Le catalogue suit un parcours à la fois chronologique et thématique, avec notamment :les débuts au théâtre et à la radio,un long chapitre consacré à Citizen Kane,les déboires avec les studios hollywoodiens,l’aventure européenne de Welles,l’importance de Shakespeare dans son œuvre,les projets inachevés (l’inachevé Don Quichotte, et le dernier film monté par Peter Bodgnanovitch « The Other Side of the Wind »),sa postérité et son influence sur les réalisateurs modernes ( Huston, Truffaut , Godard, Tim Burton ) et aussi sur le 9éme Art ( Peanuts, Rubrique à brac de Gotlib) , on apprécie la qualité des analyses avec une mention spéciale pour celle d’ Esteve Riambau sur le film essai ( dont Vérité et mensoge une de ses dernières œuvres est un curieux manifeste).
Comme tous les ouvrages de La Table Ronde consacrés au cinéma, celui-ci est extrêmement beau, avec une maquette aérée et richement illustrée, et les textes proposés s’avèrent tous passionnants. L’ouvrage ne se contente pas d’être un simple « beau livre » mais propose une réflexion approfondie : on apprécie la couverture sousb jaquette illustrant les multiples facettes de l’acteur réalisateur.
Le catalogue parvient à saisir de manière transversale l’œuvre de Welles et ses nombreuses ramifications, ce qui permet de comprendre la complexité et la multiplicité des facettes de cet artiste. Les témoignages précieux (du maquilleur Maurice Seiderman, du directeur de la photographie Gregg Toland) enrichissent la compréhension du processus créatif. La diversité des contributions offre des éclairages variés et complémentaires.

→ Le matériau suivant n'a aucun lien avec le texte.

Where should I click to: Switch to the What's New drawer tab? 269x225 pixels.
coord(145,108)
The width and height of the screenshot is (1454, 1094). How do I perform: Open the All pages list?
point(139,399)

La reproduction de textes historiques comme ceux de Sartre et Aragon sur Citizen Kane témoigne d’une volonté de contextualisation historique, permettant de comprendre la réception de l’œuvre à différentes époques et de s’interroger sur l’équilibre entre célébration et analyse critique, le génie artistique de Welles est souvent contrebalancé par son inconstance, son impatience, sa désinvolture et ses abandons.

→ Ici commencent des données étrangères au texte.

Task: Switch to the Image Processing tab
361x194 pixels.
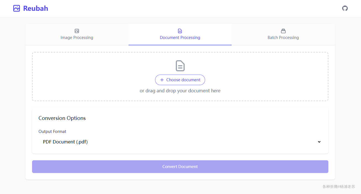Action: pyautogui.click(x=77, y=38)
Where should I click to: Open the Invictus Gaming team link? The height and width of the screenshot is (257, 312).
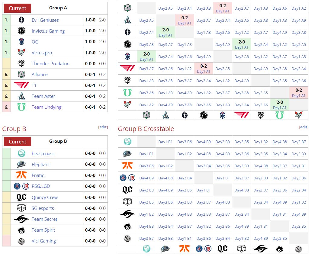point(48,31)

Ce catalogue constitue une référence incontournable sur Orson Welles, alliant qualité éditoriale, richesse iconographique et diversité des approches critiques. Comme l’écrit un critique, le catalogue est « écrit comme un film de Welles » et mérite d’être lu sans attendre. Malgré quelques angles morts (notamment sur la radio), il offre un panorama complet sur l’un des plus grands artistes du XXe siècle et renouvelle notre regard sur une œuvre qui continue de fasciner.